Et c’est grâce à mes performances au Trophée Andros sur Nissan que le constructeur japonais m’a proposé un volant officiel au Dakar. Ce n’était clairement pas la meilleure voiture mais voilà comment j’ai débuté en auto au Dakar. J’ai terminé à une très honorable 7ème place au général mais également meilleur pilote Nissan et ce résultat m’a ouvert de belles portes par la suite.

L’Homme Stéphane Peterhansel - Stéphane Peterhansel et Jean-Paul Cottret  - Stéphane Peterhansel et Jean-Paul Cottret

Qui dit auto, dit copilote. Comment vivez-vous cette expérience ?

Pour mes débuts en auto, j’ai l’idée de prendre comme copilote un ancien motard. Néanmoins, les personnes de chez Nissan me conseillent rapidement d’abandonner cette idée et de prendre quelqu’un qui a déjà de l’expérience. On me présente Jean-Paul Cottret et immédiatement, je suis impressionné par les compétences de ce copilote, notamment en navigation, mais qui s’avère également un très bon mécanicien, ce qui est indispensable en cas de problèmes sur la voiture. De plus, il avait un caractère facile mais très ferme dans ses décisions. On est resté 20 ans ensemble avec 7 victoires au compteur.

Ce n’était pas évident pour moi de faire 100 % confiance à quelqu’un, notamment en matière de navigation, mais j’avais tellement de choses à apprendre en terme de pilotage de la voiture que j’étais presque content de déléguer la partie navigation.

Enfin, avec Jean-Paul, cela a été une super relation professionnelle avec beaucoup de victoires mais aussi des galères. Dans ces moments là, celui-ci n’a jamais fait de remarques blessantes ou désobligeantes. Néanmoins, nous n’avions jamais été amis dans la vie. On ne se voyait jamais en dehors des courses et de la compétition car nous avions des centres d’intérêt très différents.

Vous allez faire équipe avec Luc Alphand, grand champion de ski alpin.

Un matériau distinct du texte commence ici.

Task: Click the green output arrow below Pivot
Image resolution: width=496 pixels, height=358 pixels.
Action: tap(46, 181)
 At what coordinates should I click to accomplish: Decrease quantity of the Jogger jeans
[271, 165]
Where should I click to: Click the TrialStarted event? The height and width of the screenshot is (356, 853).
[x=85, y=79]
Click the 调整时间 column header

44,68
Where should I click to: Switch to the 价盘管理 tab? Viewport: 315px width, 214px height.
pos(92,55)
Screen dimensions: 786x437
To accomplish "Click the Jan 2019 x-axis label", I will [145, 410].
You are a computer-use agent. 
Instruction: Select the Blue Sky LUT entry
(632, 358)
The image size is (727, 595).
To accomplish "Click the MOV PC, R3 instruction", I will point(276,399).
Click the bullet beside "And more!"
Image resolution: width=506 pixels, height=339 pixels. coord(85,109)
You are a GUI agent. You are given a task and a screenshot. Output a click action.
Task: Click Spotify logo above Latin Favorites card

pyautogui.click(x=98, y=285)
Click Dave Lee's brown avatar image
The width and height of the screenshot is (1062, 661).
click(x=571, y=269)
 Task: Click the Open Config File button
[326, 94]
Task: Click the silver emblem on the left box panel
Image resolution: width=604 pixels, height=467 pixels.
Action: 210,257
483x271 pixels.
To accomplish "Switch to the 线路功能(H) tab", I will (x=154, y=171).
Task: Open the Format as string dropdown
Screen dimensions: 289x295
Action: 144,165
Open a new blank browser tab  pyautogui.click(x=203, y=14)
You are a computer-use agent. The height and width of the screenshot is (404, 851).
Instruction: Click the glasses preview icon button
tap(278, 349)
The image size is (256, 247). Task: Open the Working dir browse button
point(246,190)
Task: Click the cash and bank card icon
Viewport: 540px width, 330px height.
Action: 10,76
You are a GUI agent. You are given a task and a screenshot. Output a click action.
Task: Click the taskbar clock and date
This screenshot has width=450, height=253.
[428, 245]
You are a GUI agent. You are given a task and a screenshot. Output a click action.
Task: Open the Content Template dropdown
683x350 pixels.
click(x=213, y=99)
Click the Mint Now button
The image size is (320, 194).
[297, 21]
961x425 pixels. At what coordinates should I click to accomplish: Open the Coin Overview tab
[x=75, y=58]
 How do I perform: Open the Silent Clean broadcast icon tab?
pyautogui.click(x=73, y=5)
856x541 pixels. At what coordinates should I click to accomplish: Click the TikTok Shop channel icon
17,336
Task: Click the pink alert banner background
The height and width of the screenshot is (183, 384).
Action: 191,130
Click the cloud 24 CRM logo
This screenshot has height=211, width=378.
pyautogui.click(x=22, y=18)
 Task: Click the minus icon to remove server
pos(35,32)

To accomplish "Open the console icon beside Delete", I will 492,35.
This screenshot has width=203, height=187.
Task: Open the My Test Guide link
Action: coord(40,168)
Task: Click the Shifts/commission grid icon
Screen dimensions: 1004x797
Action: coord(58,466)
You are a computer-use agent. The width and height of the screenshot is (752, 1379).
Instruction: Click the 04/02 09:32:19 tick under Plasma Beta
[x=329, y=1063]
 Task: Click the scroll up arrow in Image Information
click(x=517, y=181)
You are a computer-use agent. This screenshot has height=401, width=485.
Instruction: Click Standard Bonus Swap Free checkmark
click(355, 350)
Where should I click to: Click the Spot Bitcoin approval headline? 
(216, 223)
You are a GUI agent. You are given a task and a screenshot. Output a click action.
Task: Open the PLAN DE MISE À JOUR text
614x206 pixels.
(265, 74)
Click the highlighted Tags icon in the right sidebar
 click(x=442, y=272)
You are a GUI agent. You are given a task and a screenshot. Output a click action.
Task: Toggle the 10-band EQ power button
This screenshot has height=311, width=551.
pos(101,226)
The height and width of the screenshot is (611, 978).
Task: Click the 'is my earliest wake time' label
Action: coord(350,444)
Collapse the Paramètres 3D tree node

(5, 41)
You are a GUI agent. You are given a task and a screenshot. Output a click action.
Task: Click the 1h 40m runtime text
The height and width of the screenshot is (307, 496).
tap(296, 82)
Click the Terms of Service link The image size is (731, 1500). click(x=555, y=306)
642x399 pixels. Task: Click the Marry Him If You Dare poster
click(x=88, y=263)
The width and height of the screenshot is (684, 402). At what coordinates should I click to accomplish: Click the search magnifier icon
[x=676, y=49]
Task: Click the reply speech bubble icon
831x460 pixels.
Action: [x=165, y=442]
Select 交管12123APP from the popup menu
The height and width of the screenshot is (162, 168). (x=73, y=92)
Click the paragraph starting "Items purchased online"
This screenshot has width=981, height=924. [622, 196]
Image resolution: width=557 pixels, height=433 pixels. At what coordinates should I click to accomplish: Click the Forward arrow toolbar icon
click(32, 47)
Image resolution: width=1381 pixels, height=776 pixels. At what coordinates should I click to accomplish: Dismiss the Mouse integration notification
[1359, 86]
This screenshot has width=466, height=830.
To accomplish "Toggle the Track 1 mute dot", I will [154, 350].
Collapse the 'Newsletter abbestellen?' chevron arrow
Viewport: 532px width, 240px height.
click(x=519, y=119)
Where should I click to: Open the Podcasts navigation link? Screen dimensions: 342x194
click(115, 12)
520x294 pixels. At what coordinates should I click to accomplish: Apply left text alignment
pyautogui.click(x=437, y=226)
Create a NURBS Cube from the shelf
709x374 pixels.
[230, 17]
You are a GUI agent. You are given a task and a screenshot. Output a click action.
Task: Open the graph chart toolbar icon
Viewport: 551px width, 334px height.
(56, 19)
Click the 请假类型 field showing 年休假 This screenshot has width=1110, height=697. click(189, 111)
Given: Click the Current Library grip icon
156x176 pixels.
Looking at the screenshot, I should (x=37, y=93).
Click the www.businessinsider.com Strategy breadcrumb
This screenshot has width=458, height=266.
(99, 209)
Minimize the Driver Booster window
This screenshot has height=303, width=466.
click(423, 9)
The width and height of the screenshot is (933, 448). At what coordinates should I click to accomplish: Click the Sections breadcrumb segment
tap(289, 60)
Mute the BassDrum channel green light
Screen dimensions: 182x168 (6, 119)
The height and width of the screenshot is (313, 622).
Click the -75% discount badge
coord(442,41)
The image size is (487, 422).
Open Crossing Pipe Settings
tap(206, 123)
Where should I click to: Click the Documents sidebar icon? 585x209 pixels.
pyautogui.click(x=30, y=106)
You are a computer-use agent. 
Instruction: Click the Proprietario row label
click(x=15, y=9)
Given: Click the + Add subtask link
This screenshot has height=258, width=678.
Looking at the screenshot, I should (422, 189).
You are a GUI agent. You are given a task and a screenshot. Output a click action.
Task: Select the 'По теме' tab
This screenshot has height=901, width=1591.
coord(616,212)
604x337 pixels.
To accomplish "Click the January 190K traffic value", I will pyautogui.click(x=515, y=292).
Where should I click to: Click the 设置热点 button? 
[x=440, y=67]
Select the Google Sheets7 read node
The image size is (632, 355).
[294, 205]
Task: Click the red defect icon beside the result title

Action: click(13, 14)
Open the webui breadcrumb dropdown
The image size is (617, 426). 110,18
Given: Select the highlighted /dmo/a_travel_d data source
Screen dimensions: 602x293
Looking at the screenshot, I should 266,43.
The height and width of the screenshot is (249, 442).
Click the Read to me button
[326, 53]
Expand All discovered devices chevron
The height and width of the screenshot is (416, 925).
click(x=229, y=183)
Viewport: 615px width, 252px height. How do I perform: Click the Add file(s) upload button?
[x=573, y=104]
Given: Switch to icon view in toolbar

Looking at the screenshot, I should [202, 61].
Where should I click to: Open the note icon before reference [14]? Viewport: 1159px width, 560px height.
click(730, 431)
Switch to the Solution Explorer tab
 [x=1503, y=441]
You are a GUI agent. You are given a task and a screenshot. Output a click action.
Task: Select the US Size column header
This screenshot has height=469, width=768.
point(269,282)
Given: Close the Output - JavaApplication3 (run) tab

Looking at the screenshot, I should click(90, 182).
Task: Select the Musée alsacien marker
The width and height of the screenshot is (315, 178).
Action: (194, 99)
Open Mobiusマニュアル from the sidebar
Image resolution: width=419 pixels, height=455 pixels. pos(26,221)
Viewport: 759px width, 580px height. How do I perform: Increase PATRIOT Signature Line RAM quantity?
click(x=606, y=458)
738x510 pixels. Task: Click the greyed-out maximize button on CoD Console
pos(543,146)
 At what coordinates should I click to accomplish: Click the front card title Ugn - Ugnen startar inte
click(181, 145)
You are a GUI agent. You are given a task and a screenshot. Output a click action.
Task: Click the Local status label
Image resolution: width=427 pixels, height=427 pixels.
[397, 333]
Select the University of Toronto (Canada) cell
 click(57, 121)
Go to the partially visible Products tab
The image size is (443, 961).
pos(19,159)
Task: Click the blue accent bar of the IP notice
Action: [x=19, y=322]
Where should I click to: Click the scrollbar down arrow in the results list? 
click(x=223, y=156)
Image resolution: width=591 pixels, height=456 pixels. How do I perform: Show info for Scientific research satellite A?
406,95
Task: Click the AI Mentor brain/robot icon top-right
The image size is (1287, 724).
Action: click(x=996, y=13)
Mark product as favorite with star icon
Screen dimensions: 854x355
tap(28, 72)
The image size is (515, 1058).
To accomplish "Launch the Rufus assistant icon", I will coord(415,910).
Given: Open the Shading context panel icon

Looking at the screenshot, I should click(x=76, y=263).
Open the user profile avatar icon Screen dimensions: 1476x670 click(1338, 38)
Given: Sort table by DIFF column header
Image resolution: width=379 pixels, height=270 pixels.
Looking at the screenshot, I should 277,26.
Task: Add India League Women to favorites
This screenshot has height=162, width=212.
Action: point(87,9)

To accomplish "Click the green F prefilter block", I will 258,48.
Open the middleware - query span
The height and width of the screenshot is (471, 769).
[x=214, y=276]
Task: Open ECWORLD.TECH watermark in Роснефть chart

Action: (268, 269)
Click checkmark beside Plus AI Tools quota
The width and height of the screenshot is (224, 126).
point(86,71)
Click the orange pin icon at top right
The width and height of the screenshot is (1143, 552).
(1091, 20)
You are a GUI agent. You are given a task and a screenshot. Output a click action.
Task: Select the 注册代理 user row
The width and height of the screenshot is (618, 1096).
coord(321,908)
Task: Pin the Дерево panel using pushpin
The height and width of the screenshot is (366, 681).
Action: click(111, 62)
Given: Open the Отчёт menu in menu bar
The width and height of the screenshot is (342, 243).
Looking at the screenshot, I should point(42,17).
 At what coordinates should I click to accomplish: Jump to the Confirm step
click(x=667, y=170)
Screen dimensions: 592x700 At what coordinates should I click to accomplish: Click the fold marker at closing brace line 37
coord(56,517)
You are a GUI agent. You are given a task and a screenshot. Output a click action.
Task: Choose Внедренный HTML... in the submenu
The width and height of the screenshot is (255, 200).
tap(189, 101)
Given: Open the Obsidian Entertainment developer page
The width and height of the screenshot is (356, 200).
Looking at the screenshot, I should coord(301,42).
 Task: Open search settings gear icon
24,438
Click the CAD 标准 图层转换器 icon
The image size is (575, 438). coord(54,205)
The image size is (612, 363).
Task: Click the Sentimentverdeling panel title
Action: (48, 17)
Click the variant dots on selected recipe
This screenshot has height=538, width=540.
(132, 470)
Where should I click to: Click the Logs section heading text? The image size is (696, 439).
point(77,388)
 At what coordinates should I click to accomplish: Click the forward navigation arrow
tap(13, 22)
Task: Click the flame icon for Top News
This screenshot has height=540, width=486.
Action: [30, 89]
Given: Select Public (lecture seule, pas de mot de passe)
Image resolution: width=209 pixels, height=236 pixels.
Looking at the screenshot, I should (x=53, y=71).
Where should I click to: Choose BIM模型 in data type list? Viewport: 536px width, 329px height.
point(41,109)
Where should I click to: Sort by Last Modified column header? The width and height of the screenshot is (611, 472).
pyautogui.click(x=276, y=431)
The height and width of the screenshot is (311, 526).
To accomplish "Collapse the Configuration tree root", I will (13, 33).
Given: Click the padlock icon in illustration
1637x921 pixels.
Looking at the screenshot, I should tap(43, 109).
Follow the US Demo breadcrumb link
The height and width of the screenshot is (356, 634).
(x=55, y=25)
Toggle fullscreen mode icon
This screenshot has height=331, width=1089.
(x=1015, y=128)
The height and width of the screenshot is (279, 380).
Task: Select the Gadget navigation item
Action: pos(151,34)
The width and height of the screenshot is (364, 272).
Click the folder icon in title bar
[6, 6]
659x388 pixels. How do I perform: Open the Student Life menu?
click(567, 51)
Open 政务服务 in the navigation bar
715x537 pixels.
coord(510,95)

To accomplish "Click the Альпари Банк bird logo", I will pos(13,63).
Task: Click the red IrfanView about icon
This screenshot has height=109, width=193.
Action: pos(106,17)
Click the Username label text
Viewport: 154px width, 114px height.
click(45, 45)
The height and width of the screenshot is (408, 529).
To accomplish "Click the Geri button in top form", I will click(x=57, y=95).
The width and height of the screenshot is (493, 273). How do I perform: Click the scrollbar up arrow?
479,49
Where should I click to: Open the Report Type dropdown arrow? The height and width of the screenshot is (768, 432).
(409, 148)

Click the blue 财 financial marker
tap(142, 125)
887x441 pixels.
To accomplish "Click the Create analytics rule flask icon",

Est-ce que vous vous retrouvez en lui et en son amour de la vitesse ?

Nous avons passé beaucoup de temps chez Mitsubishi et il était facile de voir les ressemblances évidentes qu’il y avait entre nous comme le fait de s’investir dans un projet, de ne rien lâcher ou encore d’être capable d’aller loin dans la souffrance.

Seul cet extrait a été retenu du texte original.